EY İNSANLAR

Bu bildiri bütün insanlara hitaben kaleme alınmıştır.

Günümüz insanlarının içine düştüğü sorunlara bir bakış açısı geliştirmek üzere Kur`an-ı Kerim referans alınarak hazırlanmıştır. Bu makale inanmayan insanlara bir bildiri; Kuran-ı Kerim`i rehber edinmeyen, beşerin sözünü Allah`ın sözünden üstün tutan müslümanlara da açık bir uyarıdır.

Bu din, Arap çöllerinde “kölelere özgürlük” nidasıyla başlamıştır. Her türlü köleliği, kulluğu reddetmiş, insanları sadece Allah ile buluşturup onun egemenliğinde özgür bir şekilde yaşamaya çağırmıştır.

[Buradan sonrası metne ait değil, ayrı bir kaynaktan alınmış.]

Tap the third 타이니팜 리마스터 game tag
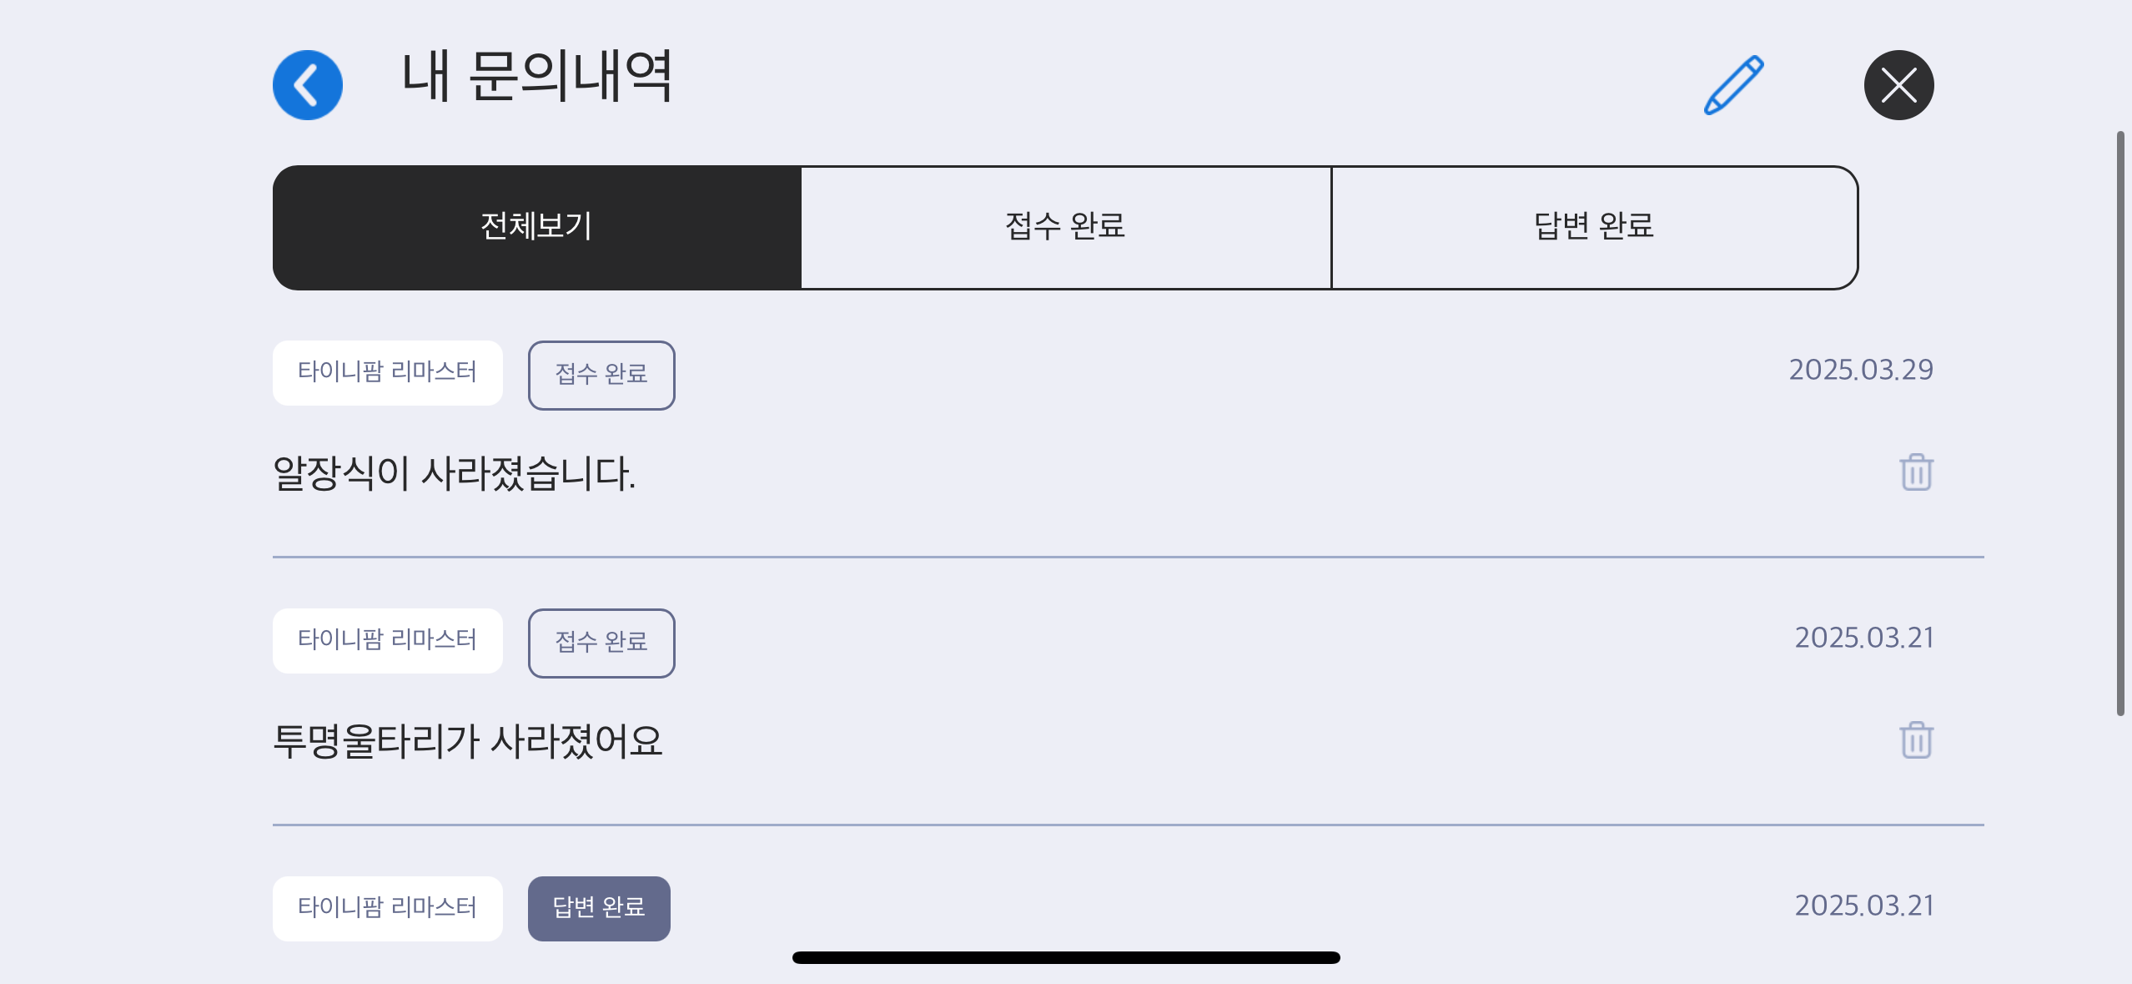 pos(387,908)
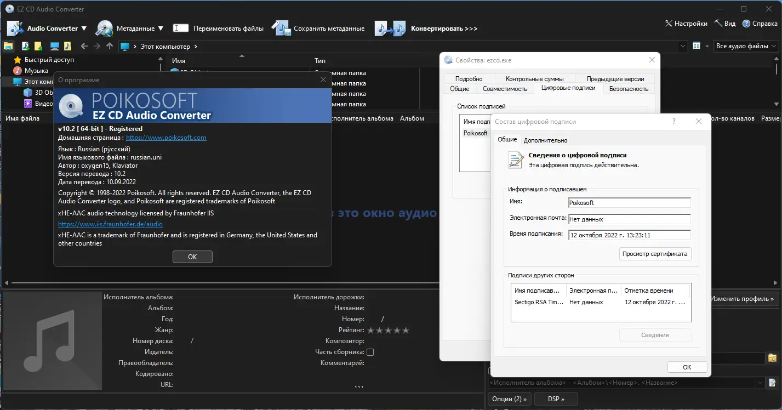Click the URL metadata input field
This screenshot has height=410, width=782.
[247, 384]
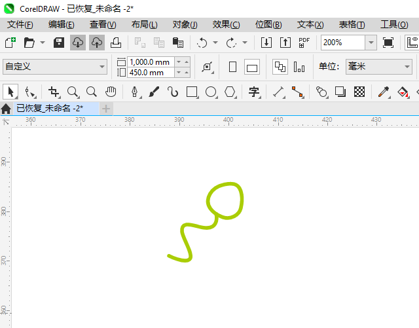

Bu “İlahi Nida” dini, dili, ırkı ne olursa olsun bütün insanların hidayete ulaşmalarını sağlamak için, Yüce Allah (c. c) tarafından gönderilmiştir. Ama maalesef “ilahi nidayı” duymayan ve o nidayla bir şekilde buluşamamış insanları uyarmak, onları bu nidayla buluşturmak temel amacımızdır.
Bu din hiç kimsenin tekelinde değildir, kendisini bu dinin asıl sahibi görenler -üzülerek belirtmem lazım ki- bu dine en çok zarar veren insanların başında gelmektedir. Maalesef dini asıl kaynağından öğrenmeyen bu insanlar, atalar dinini benimsemiş ve bu atalar dinini Allah`ın gönderdiği “İlahi sistem” gibi görmüşlerdir.

Sevgili hocamla beraber hazırladığımız bu makalede bu anlayışın ne kadar sakat olduğunu ortaya koymak istedik.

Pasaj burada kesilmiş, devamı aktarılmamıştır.